One of the most exciting moments I had with a comic book when I was younger involved decrypting an alien language, albeit with some incredibly basic steps. The Dead Space series has had a number of books, comics, movies, and video games released regarding its dark universe filled with creatures reanimated from the bodies of intrepid space explorers, but the comic series that came out in 2008 elicited an intense moment of interaction from my 13-year-old self. With the comic serving as a prequel to the events of the first video game, hidden throughout the heavily occupied panels, illustrated by Ben Templesmith, are these alignments of dots and squiggles that immediately come off as some sort of language. When I had finished reading the seven issues of the series, I needed to see if anyone out there had made sense of this strange alphabet, and I dove as deep as I could into message boards and forums in the Internet of 2008. After several hours of theory-crafting, I had a functional key for the 26 letters of the English alphabet to the 26 character Dead Space “marker” language. I proceeded to spend the next four or five hours decoding the messages spaced throughout the work, finding some disturbing warnings and promises that would key me in to several subplots throughout the soon-to-be-released video game. Dead Space was one of the defining experiences that made me want to get into a career involving video games, and I blame a significant part of that on this extra dimension of interactivity.

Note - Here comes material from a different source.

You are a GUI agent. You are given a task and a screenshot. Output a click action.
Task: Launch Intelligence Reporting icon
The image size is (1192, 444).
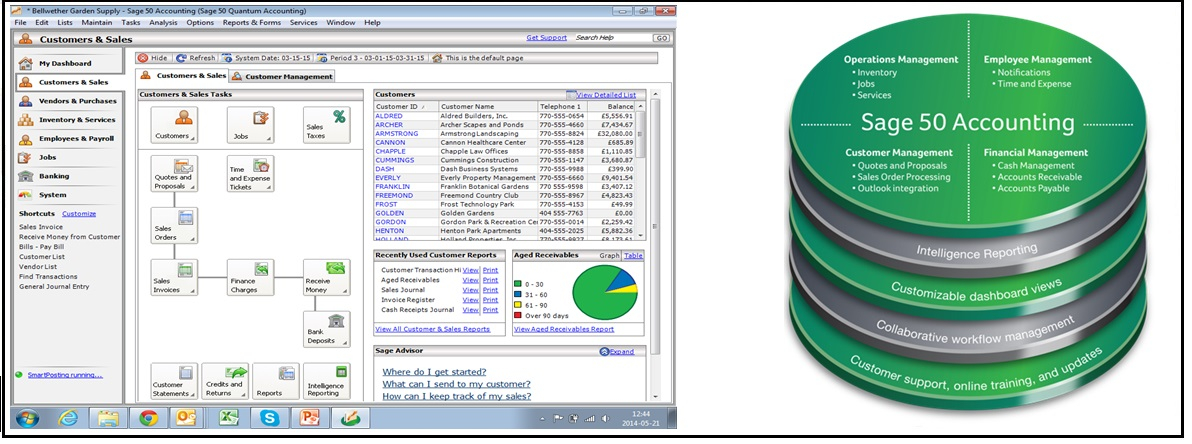pos(328,381)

In the 90s, games didn’t have a lot of the features taken for granted in modern entries. Minimaps, for example, were often nonexistent, and skillful play was often reserved for those that took the time to create their own physical map using pencil and paper. With the advancement of technology, more and more capabilities were put into the actual game, but this left something to be desired. The feeling of solving a complicated puzzle in any video game is one of intense gratification, but I can’t think of many experiences more satisfying than deciphering the marker language and getting a leg up in the story of one of my favorite series. The effort was tiresome and complicated, but connecting all the dots outside of the game world itself built a more connected relationship with the world. This type of development is what has me quite excited for a recent release: Cypher.
Cypher is a first person game all about cryptography. The layout is similar to an incredibly modern museum, ranging from binary decoding to the types of system used in the Nazi enigma machine. There is a lot of writing down in this game, and multi-dimensional puzzles are some of the most interesting interactive mediums that I know of. The less you know about each puzzle going into it, the more rewarding experience you will have, and for $5 this is a wonderful exercise for your brain, and a great lesson into the ancient human art of keeping secrets.